Hi @adarsh thanks again.
Yes this is definitely a communication problem, but something is messy. The node can connect to the headnode, but the connection is ended prematurely. I tried attaching strace to the pbs_mom and he is trying to talk with the server but failing immediately.
To narrow things down I’ve enabled pbs_mom on the headnode, so the network is not involved and the same issue is happening.
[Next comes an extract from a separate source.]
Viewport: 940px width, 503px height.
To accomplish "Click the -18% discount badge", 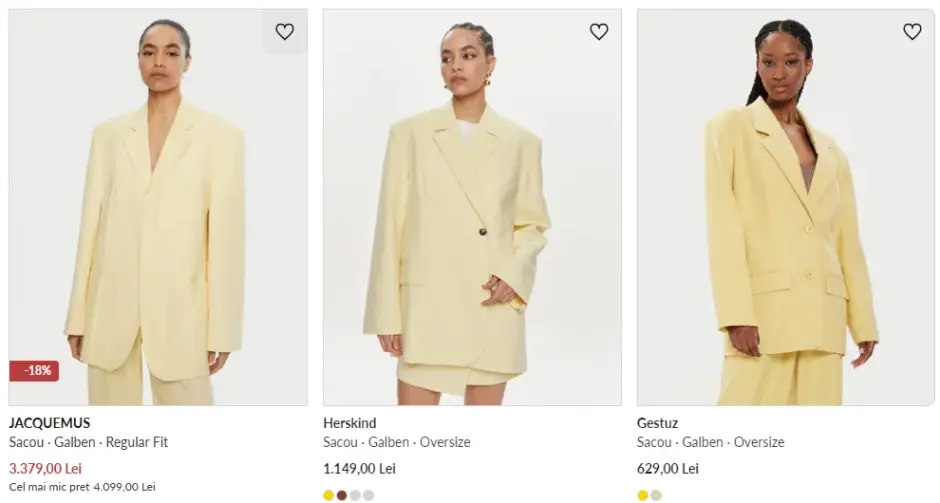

So here we go, the output requested:
on the headnode
[root@headnode ~]# cat /etc/hosts | grep -e headnode -e n01
172.26.255.254 headnode headnode.domain.tld
172.26.0.1 n01 n01.domain.tld
172.27.0.1 n01-ib0 n01-ib0.domain.tld
[root@headnode ~]#pbs_hostn -v headnode
primary name: headnode (from gethostbyname())
aliases: headnode.domain.tld
address length: 4 bytes
address: 172.26.255.254 (4278131372 dec) name: headnode
[root@headnode ~]# pbs_hostn -v n01
primary name: n01 (from gethostbyname())
aliases: n01.domain.tld
address length: 4 bytes
address: 172.26.0.1 (16784044 dec) name: n01
on the compute node
[root@n01 ~]# cat /etc/hosts | grep -e headnode -e n01
[root@n01 ~]# pbs_hostn -v headnode
primary name: headnode.domain.tld (from gethostbyname())
aliases: -none-
address length: 4 bytes
address: 172.26.255.254 (4278131372 dec) name: headnode.domain.tld
[root@n01 ~]# pbs_hostn -v n01
primary name: n01.domain.tld (from gethostbyname())
aliases: -none-
address length: 4 bytes
address: 172.26.0.1 (16784044 dec) name: n01.domain.tld
[root@n01 ~]#
Observe that /etc/hosts on the compute node does not have the required info because it’s provided by DNS:
[root@n01 ~]# nslookup headnode
Server: 172.26.255.254
Address: 172.26.255.254#53
Name: headnode.domain.tld
Address: 172.26.255.254
[root@n01 ~]# nslookup headnode.domain.tld
Server: 172.26.255.254
Address: 172.26.255.254#53
Name: headnode.domain.tld
Address: 172.26.255.254
[root@n01 ~]# nslookup 172.26.255.254
254.255.26.172.IN-ADDR.ARPA name = headnode.domain.tld.
For the last experiments with MOM on the headnode, the service started but stays in a non functioning state.
[root@headnode ~]# ps ax | grep -i pbs
2588 ? Ssl 0:00 /opt/pbs/sbin/pbs_comm
2611 ? Ssl 0:00 /opt/pbs/sbin/pbs_mom
2709 ? Ssl 0:00 /opt/pbs/sbin/pbs_sched
3216 ? Ss 0:00 /opt/pbs/sbin/pbs_ds_monitor monitor
3270 ? S 0:00 /usr/bin/postgres -D /var/spool/pbs/datastore -p 15007
3447 ? Ss 0:00 postgres: postgres pbs_datastore 172.26.255.254(57626) idle
3564 ? Ssl 0:00 /opt/pbs/sbin/pbs_server.bin
15578 pts/77 S+ 0:00 grep --color=auto -i pbs
[root@headnode ~]# ss -tlpn | grep -i pbs
LISTEN 0 1000 0.0.0.0:17001 0.0.0.0:* users:((“pbs_comm”,pid=2588,fd=15))
LISTEN 0 256 0.0.0.0:15001 0.0.0.0:* users:((“pbs_server.bin”,pid=3564,fd=9))
LISTEN 0 256 0.0.0.0:15002 0.0.0.0:* users:((“pbs_mom”,pid=2611,fd=7))
LISTEN 0 256 0.0.0.0:15003 0.0.0.0:* users:((“pbs_mom”,pid=2611,fd=8))
PS: I was reading about PTL. I think I will recompile OpenPBS with PTL enable so we can at least see what’s wrong? Or this is a bad idea?